What Would the Workforce Say

Commentary: Have the actions that HR took during the recession eroded its credibility with rank-and-file employees? Professionals would do well to ask themselves this most pertinent of questions.

April 28, 2010

One of the many benefits of my role in human resources executive education is that I get to listen to a lot of different senior HR managers and chief HR officers talk candidly about their organizations and their function. While I obviously have to be careful with what I share, every once in a while a conversation comes along that demands to be written about. Last month I was privileged to be part of a conversation that not only needs to be written about, but needs to be joined by HR professionals at all levels of all organizations.

At the close of a teleconference of about a dozen high-profile current and former chief HR officers, the chair and moderator asked if there were any other topics that were on anyone’s mind before we all signed off and got back to work.

After a moment of silent contemplation, Bill Conaty, my former boss and the retired head of HR at GE, asked if anyone was worried that our behaviors as a function in support of the business through the recent and prolonged “Great Recession” may have eroded our credibility with the workforce. The silence now was deafening. But eventually, one participant acknowledged that though perhaps not completely front of mind, the concern was valid, and real. Others quickly chimed in, recognizing that the role of HR in a business crisis behaviorally favors the needs of the business, it has to. But they all admitted that the question made them think.

Over the next week I thought more about Bill’s question. I remembered a vignette from early in my HR career when I was forced to confront my personal commitment to employee advocacy. I was less than six months out of college, working in a factory in Kalamazoo, Michigan, when the corporate HR office asked me if I would be interested in returning to Cornell as a recruiter for the company.

Interested? I was thrilled! Eager to share my excitement with others, I decided to ask for input on how to select the right people. I started with Dave Langland, the surly leader of HR in the unionized factory, and someone whose perspective I valued. His answer stopped me cold, and has stayed with me for 32 years.

I asked Dave, “How do you know who will do well in an HR career?” Dave pushed his big chair back, put his old dirty safety shoes up on the corner of his cluttered desk, and said, “Nine out of 10 people who are interested in HR will tell you it’s because they like people. Don’t hire them. One will tell you, ‘People are no damn good and somebody has to watch them, that’s why I’m interested in HR.’ Hire that one.”

I was shocked. Could I really go back to campus and look for an angry cynic? I thanked Dave and walked out of his office dazed and confused.

Like so many other life lessons, the true meaning of Dave’s words did not reveal themselves all at once or right away.

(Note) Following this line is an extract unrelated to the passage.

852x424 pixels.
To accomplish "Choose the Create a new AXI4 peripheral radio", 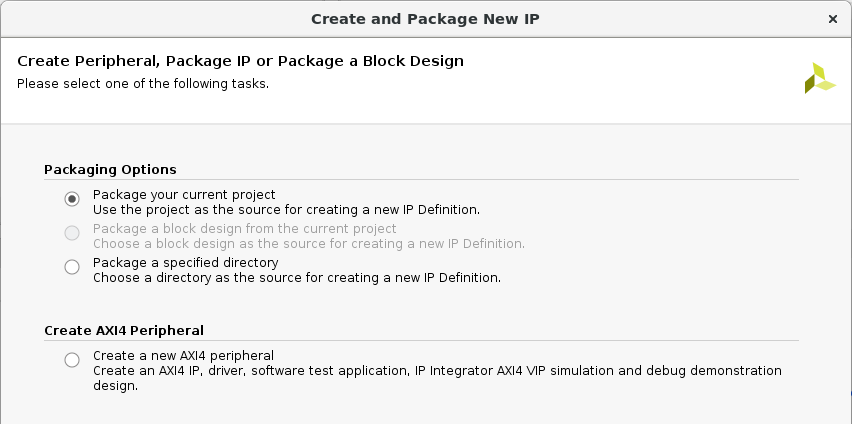I will (x=72, y=360).
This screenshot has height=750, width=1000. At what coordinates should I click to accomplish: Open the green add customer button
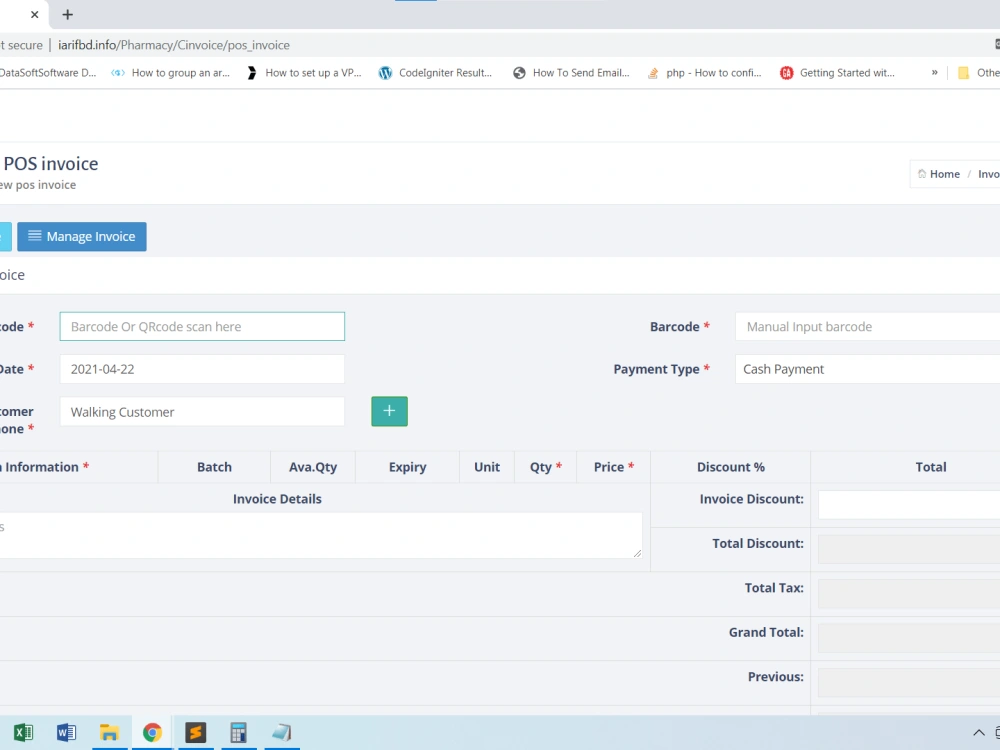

But as my career moved forward, I had many occasions to revisit the advice given to me by that early mentor. I eventually came to understand that what Dave meant was that people who want to be successful in HR have to have a backbone, and a strong one, to uphold their responsibility as the steward of the employee experience.

While not all people are “no damn good,” there is evil in this world, and eventually, given a long enough career, you will run into it in HR. Langland was at the very front end of the movement from administrative “personnel” and tough “labor relations” to the more enlightened era of “human resources,” so he was concerned that the pendulum was being pushed too far, swinging in the direction of company picnics and “feel good” HR. I was too young and too inexperienced to fully grasp his concern, but over time I came to accept his wisdom.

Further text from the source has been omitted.